U ok.70% osób chorych na padaczkę dzięki leczeniu lekami przeciwpadaczkowymi nie występują napady padaczkowe. Pozostała jedna trzecia stanowi grupę lekoopornych pacjentów, u których mimo leczenia kolejnymi lekami nie udaje się uzyskać stanu bez napadów. Część osób uzyskuje w miarę zadawalające zmniejszenie liczby napadów, część niestety nie. W tej grupie chorych ryzyko śmierci jest 2-3 razy wyższe niż w populacji ogólnej z powodu różnych przyczyn.

Ryzyko śmierci z powodu padaczki jest tematem niechętnie poruszanym przez lekarzy w rozmowie z pacjentem. Większość chorych nie ma powodu, aby martwić się bezpośrednim zagrożeniem życia związanym z padaczką. Wyższa śmiertelność chorych z epilepsją wiąże się przede wszystkim z chorobą będącą przyczyną padaczki (np. guzem mózgu, udarem), w drugiej kolejności z okolicznościami napadu (np. śmierć na skutek urazu głowy przy upadku czy utonięcia przy napadzie w wodzie), w trzeciej z powodu chorób współtowarzyszących ( cukrzyca, zawał serca), w czwartej z powodu zaostrzenia epilepsji (np. wejście w stan padaczkowy). Osobną piątą kategorię stanowi tzw. Nagły Niespodziewany Zgon w Padaczce – tzw. SUDEP (ang. Sudden Unexpected Death In Epilepsy). Chory, o którym wiadomo, że ma padaczkę umiera nagle w okolicznościach nie związanych ani z napadem padaczkowym, ani urazem, ani inną współistniejącą chorobą, czasem kilka godzin po wystąpieniu napadu padaczkowego, często podczas snu. Taka nieoczekiwana śmierć zdarza się w około 10-30 przypadkach na 10 000 chorych na padaczkę na rok. Jest więc to zjawisko bardzo rzadkie i być może dlatego tak mało poznane.
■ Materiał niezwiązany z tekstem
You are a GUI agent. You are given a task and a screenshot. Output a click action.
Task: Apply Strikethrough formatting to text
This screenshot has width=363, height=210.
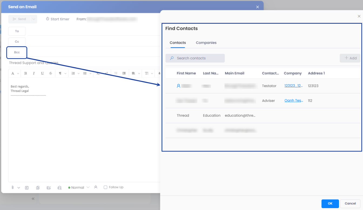pyautogui.click(x=51, y=73)
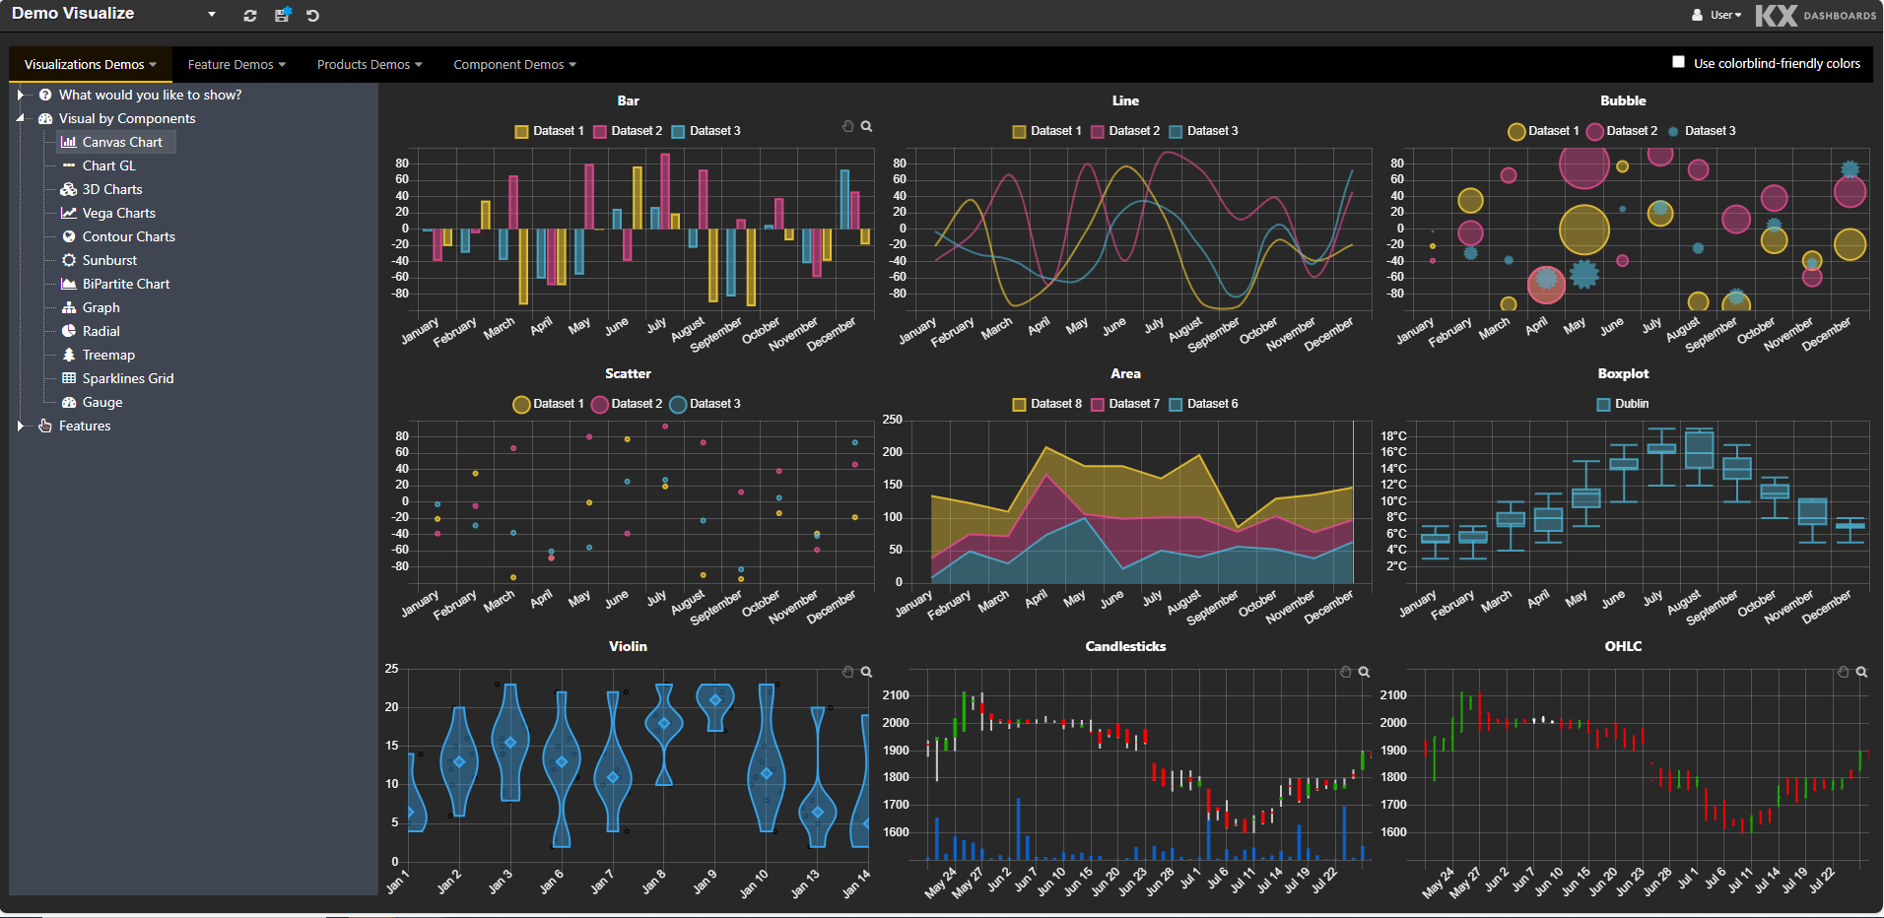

Uważa się , że SUDEP najczęściej zdarza się u osób z niekontrolowanymi dużymi toniczno-klonicznymi napadami po silnym wyładowaniu elektrycznym w mózgu ( co nie zawsze koreluje z obserwowaną klinicznie ciężkością napadu), po którym fale mózgowe długo wracają do prawidłowego rytmu. Nie wiadomo czy dochodzi wówczas do uszkodzenia mózgu, zaburzeń rytmu serca czy przedłużonego bezdechu – w tym celu trzeba by obserwować chorego na żywo bez ingerencji udzielaną mu pomocą, co oczywiście jest nieakceptowalne. Z kolei badania pośmiertne nie wykazują konkretnych zmian w organizmie chorego. Nie wiadomo zatem, dlaczego dany napad prowadzi do zgonu u osoby, która być może przebyła wiele podobnych napadów w przeszłości.
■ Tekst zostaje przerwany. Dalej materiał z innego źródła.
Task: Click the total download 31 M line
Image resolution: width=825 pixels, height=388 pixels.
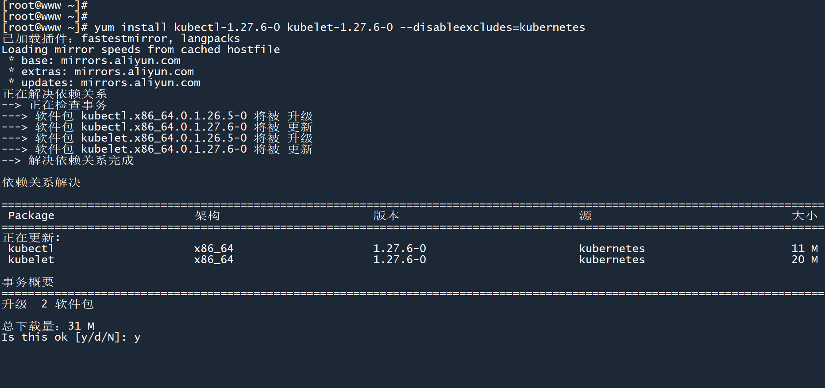Action: click(48, 326)
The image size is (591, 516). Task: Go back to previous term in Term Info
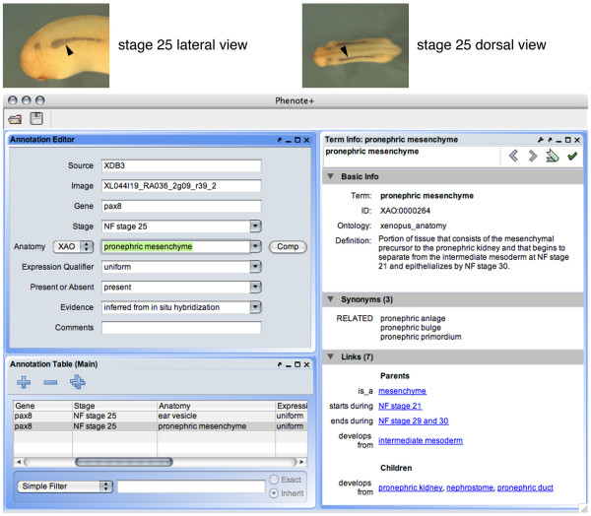[x=511, y=156]
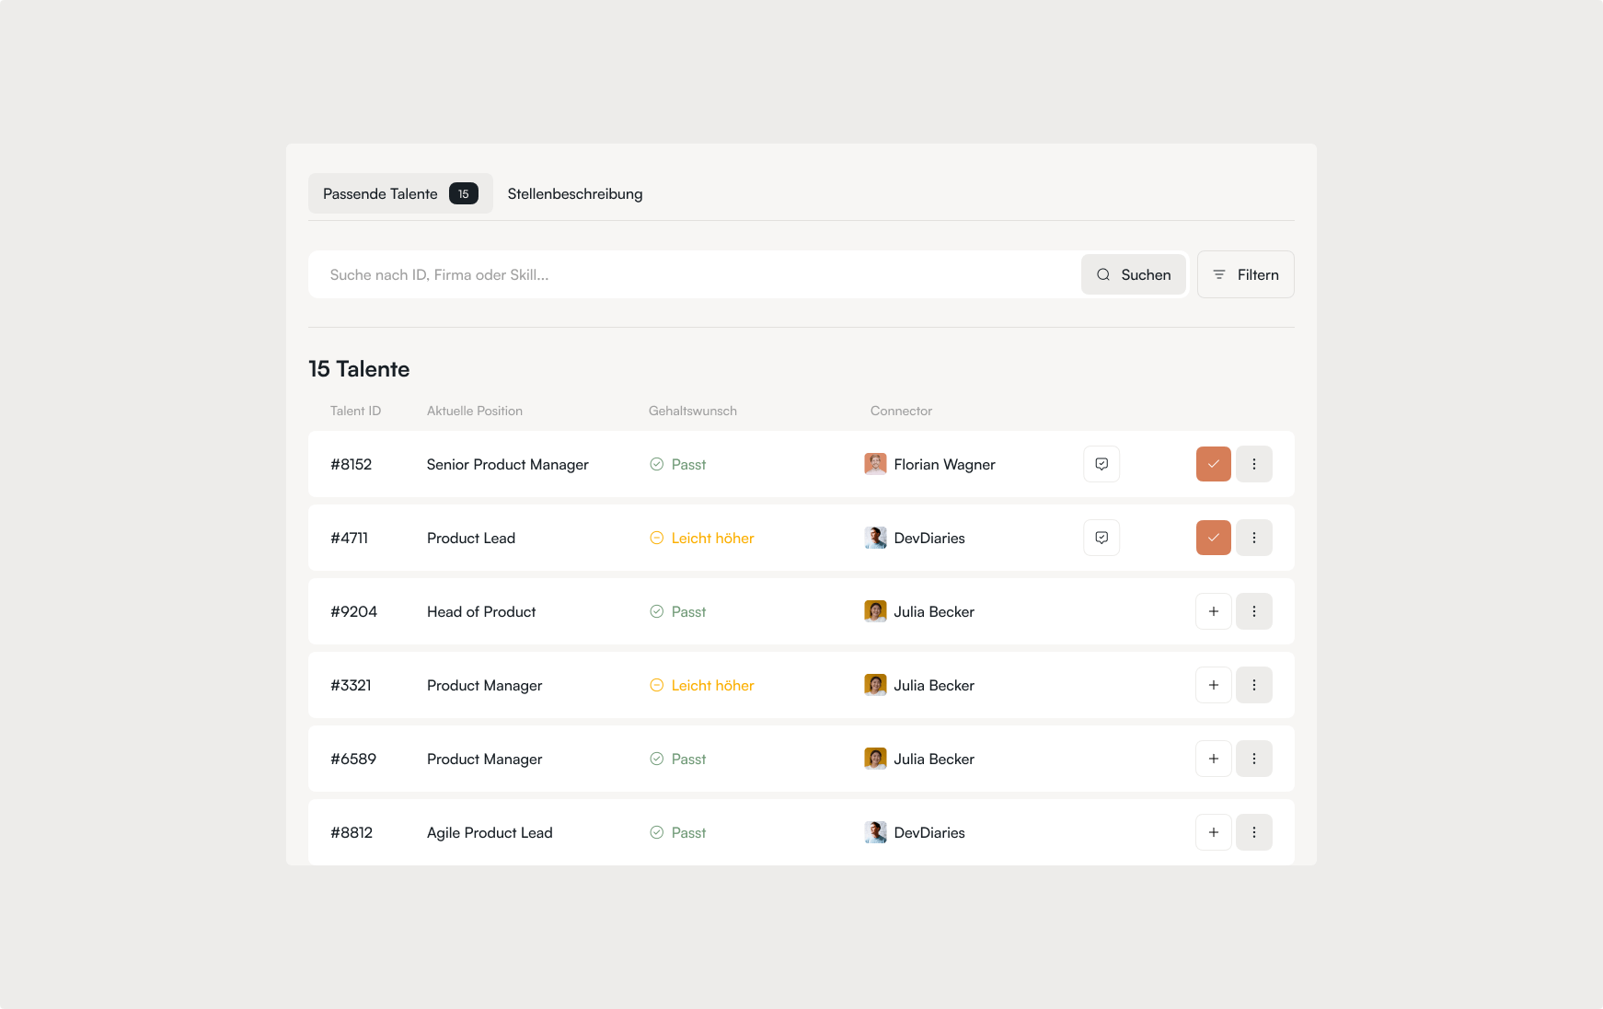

Jest pewne, że regularne przyjmowanie leków przez osoby z padaczką lekooporną i tzw. „dużymi” napadami, unikanie czynników wyzwalających napad (brak snu) zmniejszają ryzyko SUDEP. Być może uda się także w niedalekiej przyszłości oceniać ciężkość napadu (a zatem większe ryzyko SUDEP) dzięki prostym urządzeniom monitorującym (czytaj także: Opaska na nadgarstek pomoże przewidzieć napad padaczkowy? ).

Na podst.
Tomson T, Nashef L, Ryvlin P. Sudden unexpected death in epilepsy: current knowledge and future directions. Lancet 2008;7:1021-31.